Key Enabling Technology 3 - Reversible micro-CHP with steam engine and steam buffer
Steam power offers unique possibilities to exploit low-exergy energy sources, such as renewables and waste heat, compared to conventional power cycle. However, today steam power mainly exists only in large centralized power plant with steam turbines, whereas small-scale steam power (< 1000 kW unit) should be implemented as a reciprocating piston engine. The solution proposed by HYPERGRYD is based on the SAAB SCANIAS steam engine project for automotive applications where specific power (kW/kg, kW/l, kW/Euro) was of paramount importance. Steam engine will realize small-scale DG (Decentralized Generation) implemented as steam power with unique energy flexibility capabilities including exploitation of waste heat from other technologies as internal combustion engines and high temperature fuel cells. The system also includes a TES (Thermal Energy Storage) solution called steam buffer (SB). The SB is a high-power density TES employing sensible heat mechanism with long cycle life compared to electric batteries.
Innovations
- Mechanical solution which together with appropriate material combination can realize an oil-free high shaft speed (3,000-6,000 rpm) steam engine for flexible application in small-scale and part-load.

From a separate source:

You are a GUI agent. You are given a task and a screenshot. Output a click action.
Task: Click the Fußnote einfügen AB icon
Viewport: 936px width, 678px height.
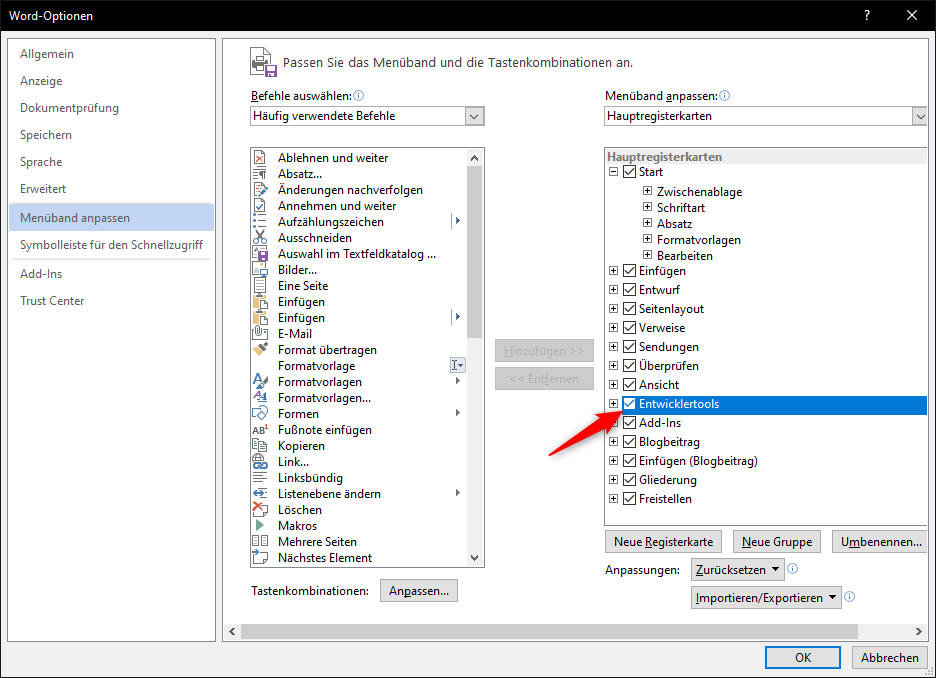260,430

- Steam Buffer thermal energy storage for operation under demand/response approach, since it makes it possible respond to the local heating/cooling load fast even if the heat sources are intermittent solar or biofuel burner that operate at constant load to offer efficient combustion and low emissions.
- Steam engine that can operate in reversed mode (as a heat pump) and charge the SB (Steam Buffer), offering both electric and thermal peak shaving as well as both electric and thermal “valley filling”.